> **Given exercise**: Rewrite the lines below, putting "position" wherever "coordinates" appears and leaving everything else the same.

> **Stored data**:
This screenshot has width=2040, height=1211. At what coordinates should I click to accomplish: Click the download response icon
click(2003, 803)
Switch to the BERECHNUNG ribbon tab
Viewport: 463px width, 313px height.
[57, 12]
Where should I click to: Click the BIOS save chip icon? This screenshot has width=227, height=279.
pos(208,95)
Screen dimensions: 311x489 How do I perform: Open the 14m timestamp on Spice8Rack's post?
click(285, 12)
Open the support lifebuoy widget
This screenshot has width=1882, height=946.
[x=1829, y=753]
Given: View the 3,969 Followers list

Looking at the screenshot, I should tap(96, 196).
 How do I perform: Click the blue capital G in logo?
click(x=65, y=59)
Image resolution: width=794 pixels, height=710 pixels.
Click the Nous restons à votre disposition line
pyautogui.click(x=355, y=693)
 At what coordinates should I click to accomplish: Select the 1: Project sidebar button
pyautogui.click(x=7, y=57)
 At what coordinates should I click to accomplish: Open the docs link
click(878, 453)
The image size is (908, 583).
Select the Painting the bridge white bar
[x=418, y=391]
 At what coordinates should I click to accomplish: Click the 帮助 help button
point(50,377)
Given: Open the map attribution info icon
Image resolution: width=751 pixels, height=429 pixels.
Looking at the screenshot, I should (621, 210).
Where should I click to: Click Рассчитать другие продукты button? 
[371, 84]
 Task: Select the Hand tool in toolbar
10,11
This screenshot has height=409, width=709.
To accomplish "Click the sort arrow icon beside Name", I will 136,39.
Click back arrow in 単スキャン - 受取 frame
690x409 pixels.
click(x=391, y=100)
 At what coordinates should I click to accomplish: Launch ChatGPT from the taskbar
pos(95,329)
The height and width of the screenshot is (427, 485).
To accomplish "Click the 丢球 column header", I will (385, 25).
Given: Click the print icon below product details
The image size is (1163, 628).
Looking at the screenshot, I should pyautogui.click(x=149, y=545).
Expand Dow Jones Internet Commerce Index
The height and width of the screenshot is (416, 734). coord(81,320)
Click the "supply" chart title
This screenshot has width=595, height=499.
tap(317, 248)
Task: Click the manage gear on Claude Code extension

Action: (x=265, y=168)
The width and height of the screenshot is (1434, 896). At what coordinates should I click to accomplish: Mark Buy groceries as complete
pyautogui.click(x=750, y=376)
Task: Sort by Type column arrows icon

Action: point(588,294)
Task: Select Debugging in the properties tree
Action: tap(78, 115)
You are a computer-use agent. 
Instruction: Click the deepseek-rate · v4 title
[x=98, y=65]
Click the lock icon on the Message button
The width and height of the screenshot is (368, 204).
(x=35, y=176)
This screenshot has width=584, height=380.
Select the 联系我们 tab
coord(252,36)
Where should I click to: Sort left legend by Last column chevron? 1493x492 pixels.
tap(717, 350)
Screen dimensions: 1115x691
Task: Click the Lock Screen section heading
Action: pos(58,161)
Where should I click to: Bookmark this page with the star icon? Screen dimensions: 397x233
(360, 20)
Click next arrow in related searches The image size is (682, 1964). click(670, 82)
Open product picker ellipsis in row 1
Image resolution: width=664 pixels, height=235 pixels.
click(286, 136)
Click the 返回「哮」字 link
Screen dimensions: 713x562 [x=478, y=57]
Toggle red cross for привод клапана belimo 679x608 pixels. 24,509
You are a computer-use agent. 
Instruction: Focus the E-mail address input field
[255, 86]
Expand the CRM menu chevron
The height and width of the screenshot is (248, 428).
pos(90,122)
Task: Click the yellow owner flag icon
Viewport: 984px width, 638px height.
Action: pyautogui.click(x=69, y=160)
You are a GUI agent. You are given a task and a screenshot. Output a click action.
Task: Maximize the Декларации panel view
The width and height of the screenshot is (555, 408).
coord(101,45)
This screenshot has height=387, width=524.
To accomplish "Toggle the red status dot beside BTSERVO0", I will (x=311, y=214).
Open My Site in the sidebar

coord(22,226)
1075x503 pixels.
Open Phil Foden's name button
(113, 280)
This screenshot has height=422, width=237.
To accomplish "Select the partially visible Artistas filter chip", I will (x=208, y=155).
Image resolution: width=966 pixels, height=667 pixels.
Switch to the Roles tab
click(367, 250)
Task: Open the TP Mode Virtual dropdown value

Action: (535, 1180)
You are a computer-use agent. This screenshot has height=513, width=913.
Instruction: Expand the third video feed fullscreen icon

> **The result**:
This screenshot has width=2040, height=1211. At what position should I click to accomplish: Click the download response icon
click(2003, 803)
Switch to the BERECHNUNG ribbon tab
Viewport: 463px width, 313px height.
[57, 12]
Where should I click to: Click the BIOS save chip icon? This screenshot has width=227, height=279.
pos(208,95)
Screen dimensions: 311x489 How do I perform: Open the 14m timestamp on Spice8Rack's post?
click(285, 12)
Open the support lifebuoy widget
This screenshot has width=1882, height=946.
[x=1829, y=753]
Given: View the 3,969 Followers list

Looking at the screenshot, I should tap(96, 196).
 How do I perform: Click the blue capital G in logo?
click(x=65, y=59)
Image resolution: width=794 pixels, height=710 pixels.
Click the Nous restons à votre disposition line
pyautogui.click(x=355, y=693)
 At what position should I click to accomplish: Select the 1: Project sidebar button
pyautogui.click(x=7, y=57)
 At what position should I click to accomplish: Open the docs link
click(878, 453)
The image size is (908, 583).
Select the Painting the bridge white bar
[x=418, y=391]
 At what position should I click to accomplish: Click the 帮助 help button
point(50,377)
Given: Open the map attribution info icon
Image resolution: width=751 pixels, height=429 pixels.
Looking at the screenshot, I should (621, 210).
Where should I click to: Click Рассчитать другие продукты button? 
[371, 84]
 Task: Select the Hand tool in toolbar
10,11
This screenshot has height=409, width=709.
To accomplish "Click the sort arrow icon beside Name", I will 136,39.
Click back arrow in 単スキャン - 受取 frame
690x409 pixels.
click(x=391, y=100)
 At what position should I click to accomplish: Launch ChatGPT from the taskbar
pos(95,329)
The height and width of the screenshot is (427, 485).
To accomplish "Click the 丢球 column header", I will (385, 25).
Given: Click the print icon below product details
The image size is (1163, 628).
Looking at the screenshot, I should pyautogui.click(x=149, y=545).
Expand Dow Jones Internet Commerce Index
The height and width of the screenshot is (416, 734). coord(81,320)
Click the "supply" chart title
This screenshot has width=595, height=499.
tap(317, 248)
Task: Click the manage gear on Claude Code extension

Action: (x=265, y=168)
The width and height of the screenshot is (1434, 896). At what position should I click to accomplish: Mark Buy groceries as complete
pyautogui.click(x=750, y=376)
Task: Sort by Type column arrows icon

Action: point(588,294)
Task: Select Debugging in the properties tree
Action: tap(78, 115)
You are a computer-use agent. 
Instruction: Click the deepseek-rate · v4 title
[x=98, y=65]
Click the lock icon on the Message button
The width and height of the screenshot is (368, 204).
(x=35, y=176)
This screenshot has width=584, height=380.
Select the 联系我们 tab
coord(252,36)
Where should I click to: Sort left legend by Last column chevron? 1493x492 pixels.
tap(717, 350)
Screen dimensions: 1115x691
Task: Click the Lock Screen section heading
Action: pos(58,161)
Where should I click to: Bookmark this page with the star icon? Screen dimensions: 397x233
(360, 20)
Click next arrow in related searches The image size is (682, 1964). click(670, 82)
Open product picker ellipsis in row 1
Image resolution: width=664 pixels, height=235 pixels.
click(286, 136)
Click the 返回「哮」字 link
Screen dimensions: 713x562 [x=478, y=57]
Toggle red cross for привод клапана belimo 679x608 pixels. 24,509
You are a computer-use agent. 
Instruction: Focus the E-mail address input field
[255, 86]
Expand the CRM menu chevron
The height and width of the screenshot is (248, 428).
pos(90,122)
Task: Click the yellow owner flag icon
Viewport: 984px width, 638px height.
Action: pyautogui.click(x=69, y=160)
You are a GUI agent. You are given a task and a screenshot. Output a click action.
Task: Maximize the Декларации panel view
The width and height of the screenshot is (555, 408).
coord(101,45)
This screenshot has height=387, width=524.
To accomplish "Toggle the red status dot beside BTSERVO0", I will (x=311, y=214).
Open My Site in the sidebar

coord(22,226)
1075x503 pixels.
Open Phil Foden's name button
(113, 280)
This screenshot has height=422, width=237.
To accomplish "Select the partially visible Artistas filter chip", I will (x=208, y=155).
Image resolution: width=966 pixels, height=667 pixels.
Switch to the Roles tab
click(367, 250)
Task: Open the TP Mode Virtual dropdown value

Action: (535, 1180)
You are a computer-use agent. This screenshot has height=513, width=913.
Instruction: Expand the third video feed fullscreen icon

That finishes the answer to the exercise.